AG: Above all, you need to know what you can and can’t do in the first place. Knowing the relevant regulations will allow you to understand how to operate the drone safely and have lots of fun while doing so!
Among other things, you train people to fly drones – what mistakes do you see beginners make?
People tend to ignore basic preparations, like not letting the drone save its Return To Home position – that’s when things go wrong and, quite often, they’ll lose the drone as a result.
Tell us something that public generally won’t know about drones?
The airspace above your home does not belong to you. Drones are aircraft and as such they operate under aviation regulations.
How did you get involved with drones – when, why, how!
Well, as a photographer I reached a point when I wanted to take shots from a different perspective. I began by taking photos from the viewing platform in the Palace of Culture; then, my wife – who is a pilot – took me on a flight where I was able to lean out of the airplane and take pictures. It would have been impossible to go flying every day to feed my growing hunger for aerial images, so getting a drone was a logical progression.
What’s the most important lesson you’ve learned as a photographer?
Always double check your gear and plan your shots – sometimes you don’t get a second chance.
As the name Alex Snaps Colours suggests, your photos are vibrant, exciting and fresh. How do you want people to perceive your photography?
I want to give people something that is positive. Sometimes, after a hard day, you just need to be reminded how beautiful and vivid this world can actually be; if my work can do that, then I consider it to be mission accomplished!
What makes a good photo?
It makes you feel something. Whatever that might be – sadness, anger or serenity (the latter is what I aim for).
Your bird’s eye perspective allows you to see cities from a totally different angle. As such, has anything in Warsaw ever surprised you?
I continue to be amazed how fast the city is growing and changing – it’s a living organism and each and every flight I make feels different from the last.
What are your favorite conditions in which to shoot?
Spring and autumn definitely yield the most beautiful shots; I tend to stay put if its raining or the wind is raging outside.
Has the pandemic affected your work?
When everything first stopped I used that time to learn more about videography and I’ve found that becoming something of a passion. Picking up video was always going to happen, but for sure the pandemic accelerated that process.
You shoot many towns and cities – is there anything that makes Warsaw special?
It’s incredibly diverse in terms of architecture. It suits my aesthetics so that I can just search for new shots without an end.
If you could go anywhere in the world right now to shoot photos, where would you choose?
Honestly? Anywhere. It’s been the longest travel break I’ve ever had in my life; going anywhere, whether it’s abroad or not, would make me happy.
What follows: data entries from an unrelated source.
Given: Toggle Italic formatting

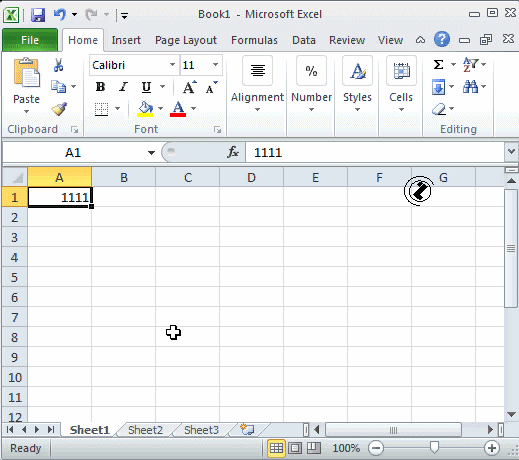Looking at the screenshot, I should pos(124,87).
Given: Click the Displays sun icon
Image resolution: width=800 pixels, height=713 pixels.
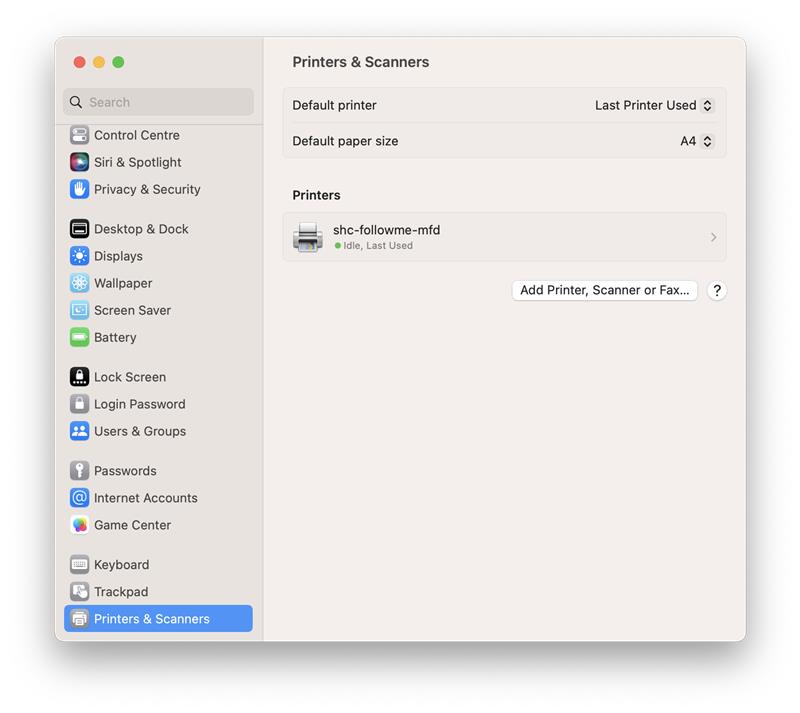Looking at the screenshot, I should click(x=79, y=256).
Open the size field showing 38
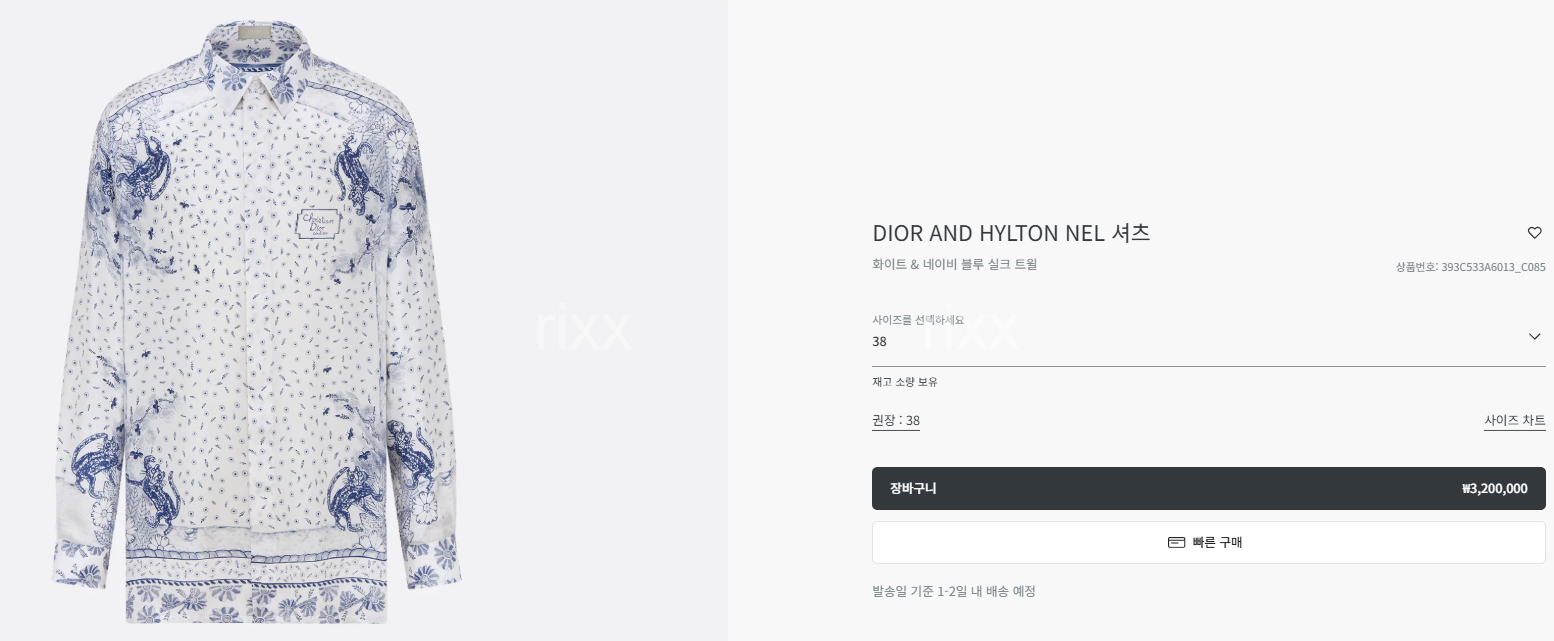Viewport: 1554px width, 641px height. 1200,341
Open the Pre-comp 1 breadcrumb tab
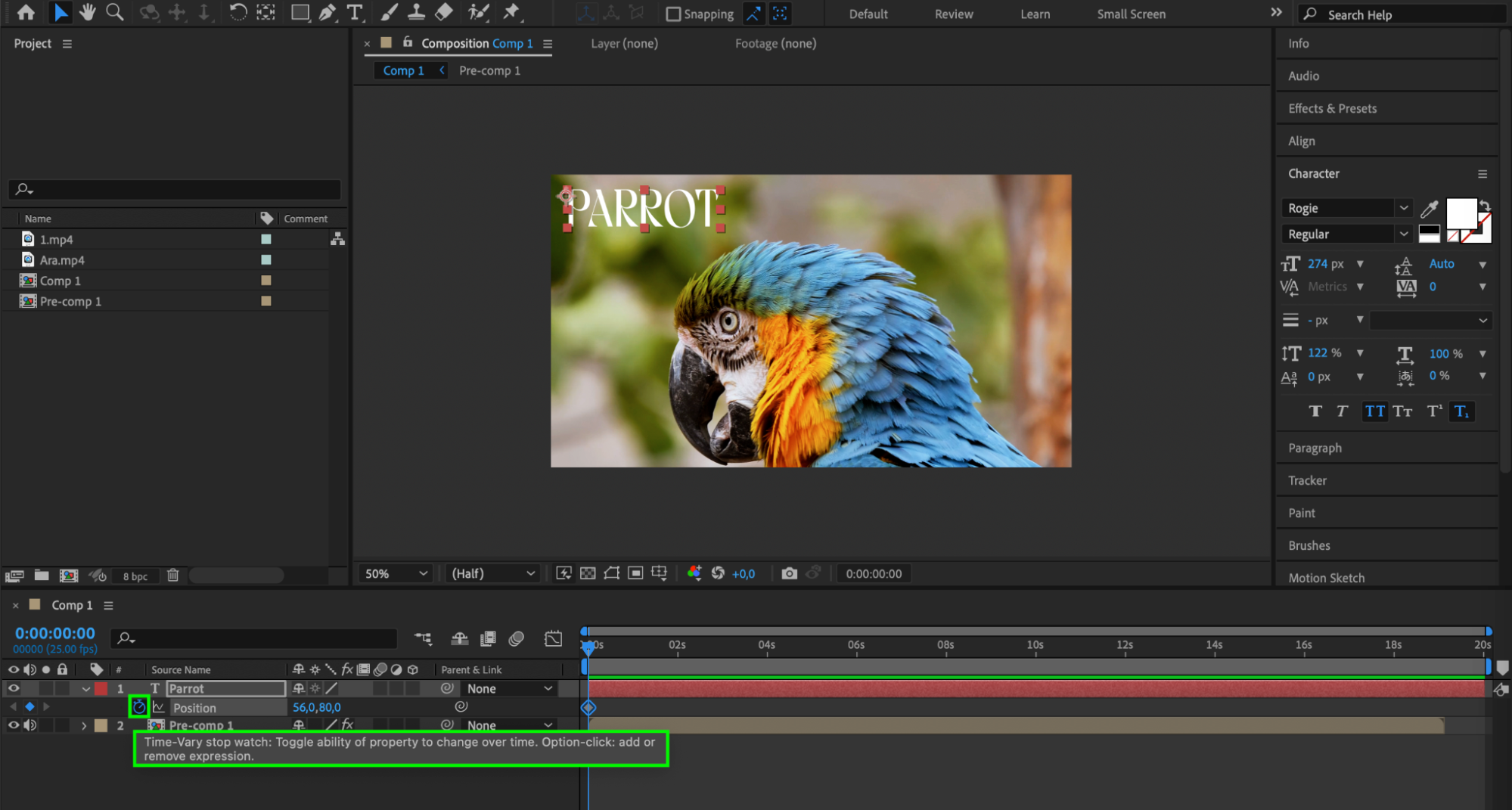The width and height of the screenshot is (1512, 810). [x=489, y=70]
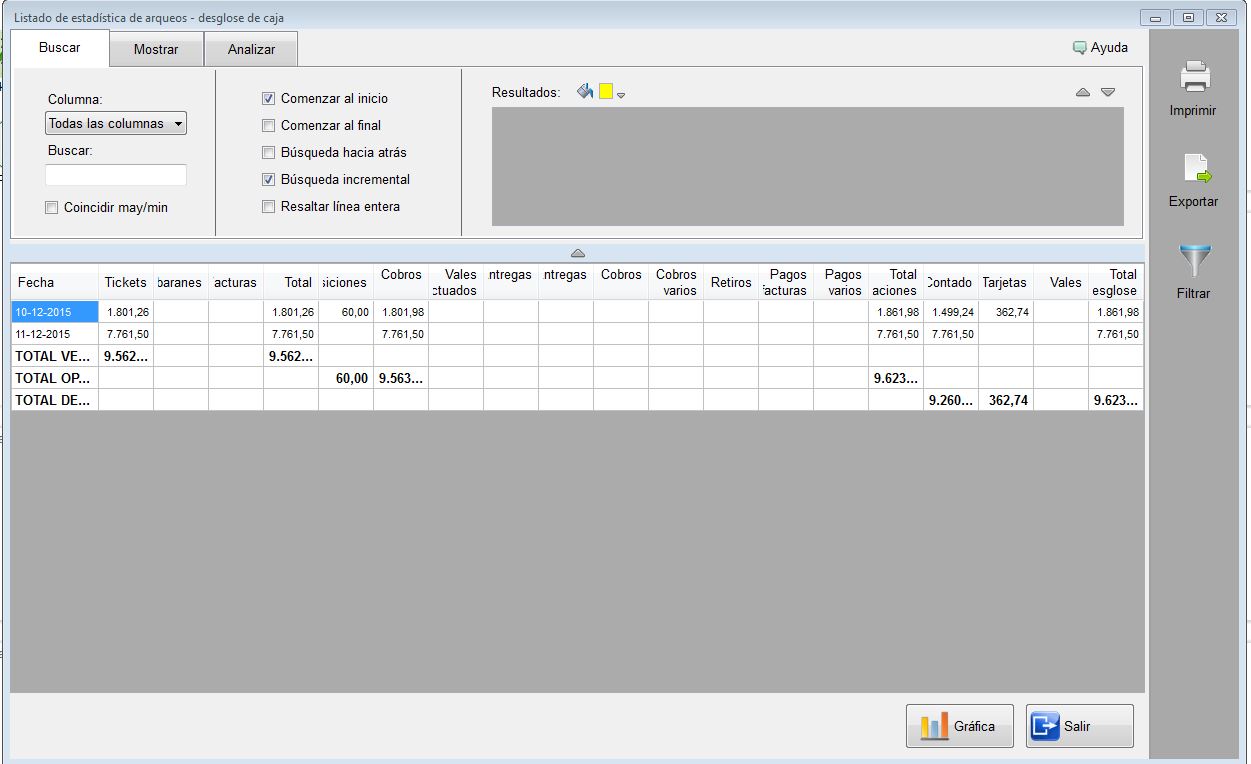Switch to the Analizar tab
This screenshot has height=764, width=1251.
click(251, 49)
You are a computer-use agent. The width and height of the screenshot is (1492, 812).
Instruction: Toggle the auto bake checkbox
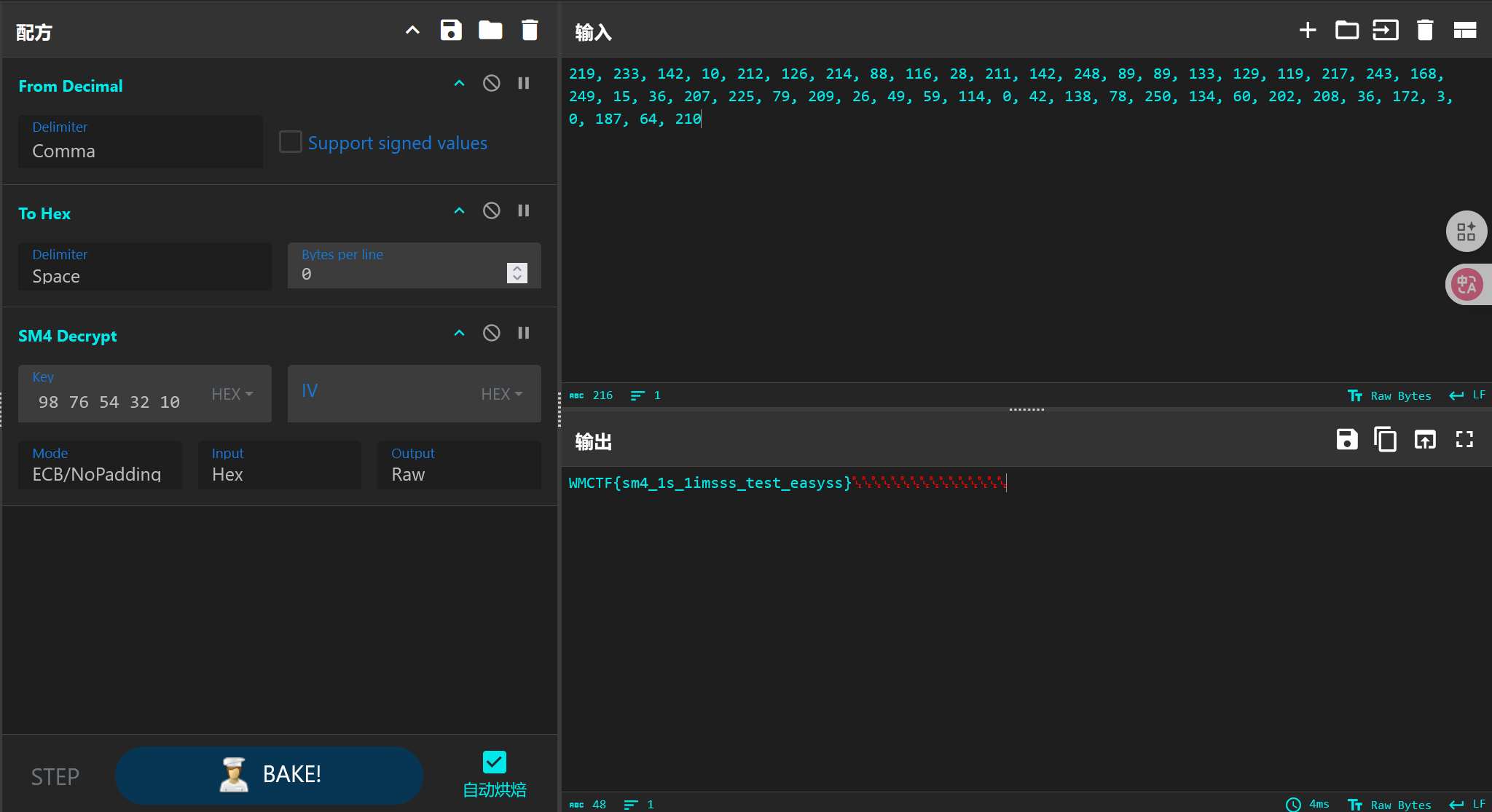click(x=494, y=762)
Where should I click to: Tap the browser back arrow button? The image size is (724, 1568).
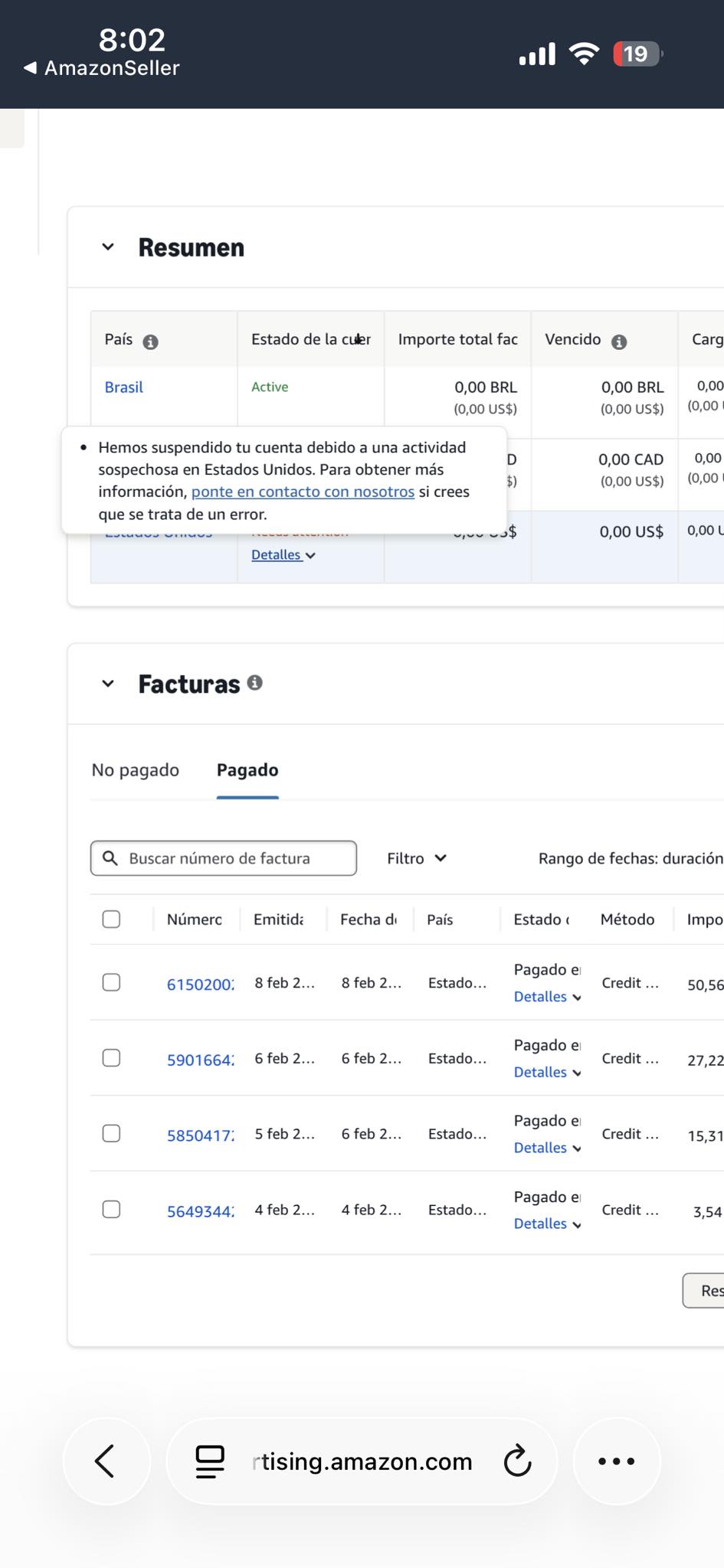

Your job sounds brilliant and it’s safe to assume you love it to bits – given that, tell me something you don’t enjoy!
As with all jobs, the big thing to watch out for is when work becomes routine. I’m doing all I can to avoid falling into that trap.
Tell me about your editing process…
When it comes to software, then 95% of my work revolves around Adobe Lightroom with a little bit of Photoshop as well. As for any rituals, then black coffee and some background music always help boost the creative juices!
Finally, what’s your state of mind when flying a drone?
I consider flying a drone to be almost a form of meditation. When I’m flying, I’m 100% focused on the task in hand and let myself float away on beauty of aerial views.